In 2012, the program initiated an LTC fever/suspected infection protocol to help deal with the overuse of antibiotics for patients with a fever and positive culture, but without symptoms. This led to the development of a comprehensive patient assessment form, and education of nurses on the symptoms of infection to look for and report to physician

Villa Coronado LTC uses the McGeer Criteria for Infections in LTC Facilities for definitive symptoms necessary to confirm urinary, respiratory and skin and soft tissue infections.

"We created flow charts useful for reference and education, and computer-based order sets for ease of ordering the ID-recommended therapy, cultures, IV fluids, etc.," Olson says. "Assessments are reviewed by the pharmacist, along with the patient histories and co-morbidities before the doctor is called. The pharmacist helps with treatment recommendations, and advises if criteria are met for antibiotic treatment."

With the longer patient stays in LTC, changes in resistance patterns can be more easily demonstrated. With a greater than 40% reduction in overall antibiotic use since 2011, C. difficile rates have decreased by 80%, VRE rates by 40%, E. coli sensitivity to quinolones increased from 15% to 54%, and Pseudomonas antibiotic susceptibilities are now similar to those on acute care.

Next: C-suite support



#4. Blessing Health System, Quincy, Illinois.

The ASP at Blessing Hospital (BH) began after increased patterns of antibiotic resistance were observed, which included increased resistance for Pseudomonas aeruginosa isolates, an increased prevalence of vancomycin-intermediate Staphylococcus aureus, and increased overall fluoroquinolone resistance, according to Andrea Chbeir, PharmD, BCPS, clinical specialist, cardiology, and clinical pharmacist supervisor.

The ASP team at BH consists of a family physician, several hospitalists, a pharmacist representative from the local long-term care pharmacy, representatives from area nursing homes, clinical pharmacists, microbiologists, infection control, performance improvement consultant, performance improvement data analyst, the chief quality and safety officer, and an epidemiologist.


"BH’s administration has supported the ASP by incorporating stewardship efforts into the job descriptions for all of stewardship team members," Chbeir says. "The program also purchased a CDSS [clinical decision support system], which allows pharmacists to more efficiently identify potential opportunities for stewardship interventions."

The P&T committee and antimicrobial stewardship committee are responsible for the ASP, and there is no single appointed leader.
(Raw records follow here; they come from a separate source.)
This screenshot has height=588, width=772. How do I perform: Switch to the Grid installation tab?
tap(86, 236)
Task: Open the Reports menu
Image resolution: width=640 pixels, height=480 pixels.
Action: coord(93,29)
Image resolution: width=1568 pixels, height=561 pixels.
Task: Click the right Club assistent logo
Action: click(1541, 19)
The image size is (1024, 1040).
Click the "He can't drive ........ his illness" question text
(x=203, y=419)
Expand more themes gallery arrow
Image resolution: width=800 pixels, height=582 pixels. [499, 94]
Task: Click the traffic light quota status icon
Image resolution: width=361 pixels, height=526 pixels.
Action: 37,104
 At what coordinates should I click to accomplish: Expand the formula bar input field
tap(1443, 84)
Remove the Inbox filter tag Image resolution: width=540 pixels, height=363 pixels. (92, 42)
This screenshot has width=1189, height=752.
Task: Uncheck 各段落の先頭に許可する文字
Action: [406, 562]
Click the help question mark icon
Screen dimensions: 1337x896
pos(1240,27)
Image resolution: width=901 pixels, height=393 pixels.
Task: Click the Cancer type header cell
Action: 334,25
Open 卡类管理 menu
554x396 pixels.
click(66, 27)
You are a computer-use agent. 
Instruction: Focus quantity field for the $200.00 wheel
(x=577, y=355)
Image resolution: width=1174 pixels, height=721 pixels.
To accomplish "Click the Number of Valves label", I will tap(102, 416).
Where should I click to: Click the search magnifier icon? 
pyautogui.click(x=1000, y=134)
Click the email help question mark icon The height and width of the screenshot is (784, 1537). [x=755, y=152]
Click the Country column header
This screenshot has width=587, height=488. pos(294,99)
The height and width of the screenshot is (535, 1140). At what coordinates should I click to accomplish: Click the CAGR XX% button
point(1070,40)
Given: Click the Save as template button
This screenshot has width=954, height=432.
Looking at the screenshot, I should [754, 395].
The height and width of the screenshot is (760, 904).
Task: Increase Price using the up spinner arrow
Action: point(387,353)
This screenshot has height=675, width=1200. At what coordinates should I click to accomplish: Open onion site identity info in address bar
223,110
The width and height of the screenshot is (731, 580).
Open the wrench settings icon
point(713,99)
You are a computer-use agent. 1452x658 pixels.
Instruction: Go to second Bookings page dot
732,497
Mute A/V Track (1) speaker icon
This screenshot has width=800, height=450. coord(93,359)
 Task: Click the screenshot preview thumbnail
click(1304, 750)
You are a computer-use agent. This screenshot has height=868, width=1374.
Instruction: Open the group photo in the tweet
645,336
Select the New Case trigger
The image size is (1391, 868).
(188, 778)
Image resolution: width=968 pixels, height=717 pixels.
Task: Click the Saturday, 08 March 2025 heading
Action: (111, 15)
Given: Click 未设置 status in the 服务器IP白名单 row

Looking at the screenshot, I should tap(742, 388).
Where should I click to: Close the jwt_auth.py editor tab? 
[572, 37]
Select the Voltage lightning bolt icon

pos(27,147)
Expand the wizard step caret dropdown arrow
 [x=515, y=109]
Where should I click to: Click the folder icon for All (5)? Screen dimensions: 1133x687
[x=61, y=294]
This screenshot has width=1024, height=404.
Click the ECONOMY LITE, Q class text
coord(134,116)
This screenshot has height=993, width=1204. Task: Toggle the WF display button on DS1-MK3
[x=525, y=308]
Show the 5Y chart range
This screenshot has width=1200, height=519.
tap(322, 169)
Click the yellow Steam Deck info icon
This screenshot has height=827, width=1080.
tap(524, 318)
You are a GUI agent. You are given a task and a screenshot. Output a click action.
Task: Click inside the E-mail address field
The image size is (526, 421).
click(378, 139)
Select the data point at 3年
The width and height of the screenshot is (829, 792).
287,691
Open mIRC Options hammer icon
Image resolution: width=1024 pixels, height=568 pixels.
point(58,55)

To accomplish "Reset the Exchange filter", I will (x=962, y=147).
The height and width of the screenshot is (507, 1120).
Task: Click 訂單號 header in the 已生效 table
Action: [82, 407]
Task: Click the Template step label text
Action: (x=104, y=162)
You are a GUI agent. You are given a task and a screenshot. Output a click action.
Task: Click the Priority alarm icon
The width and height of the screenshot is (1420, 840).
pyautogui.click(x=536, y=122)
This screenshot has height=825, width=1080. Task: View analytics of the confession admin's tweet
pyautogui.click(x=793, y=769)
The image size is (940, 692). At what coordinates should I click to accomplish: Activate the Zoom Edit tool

All pharmacists complete the Society of Infectious Disease Pharmacists Certification Program in Antibiotic Stewardship, and provide drug expertise for the program.

The pharmacists monitor antibiotic therapies as well as microbiology results and provide recommendations to modify them when necessary-an action known as prospective audit and feedback," says Chbeir.

Process measures tracked by BH’s ASP include adherence to appropriate use guidelines and clinical pathways, as well as how often antimicrobial therapy is streamlined. Outcome measures tracked by the program include rates of C. difficile, and significant trends in the hospital antibiogram such as prevalence of vancomycin-intermediate Staphylococcus aureus isolates.

There is no “one-size-fits-all” approach to stewardship, says Chbeir. "Many different healthcare settings have taken the same set of guidelines and adapted them to fit their resources and specific needs," she says. "I believe this is the key to a successful program; being able to adapt the concepts of stewardship to what works within each healthcare setting. BH started small with a pilot of four antibiotics to demonstrate the gap between appropriate and actual use to the medical staff directly alongside the antibiogram and the literature that ties it all together. That pilot study became the catalyst for the ASP."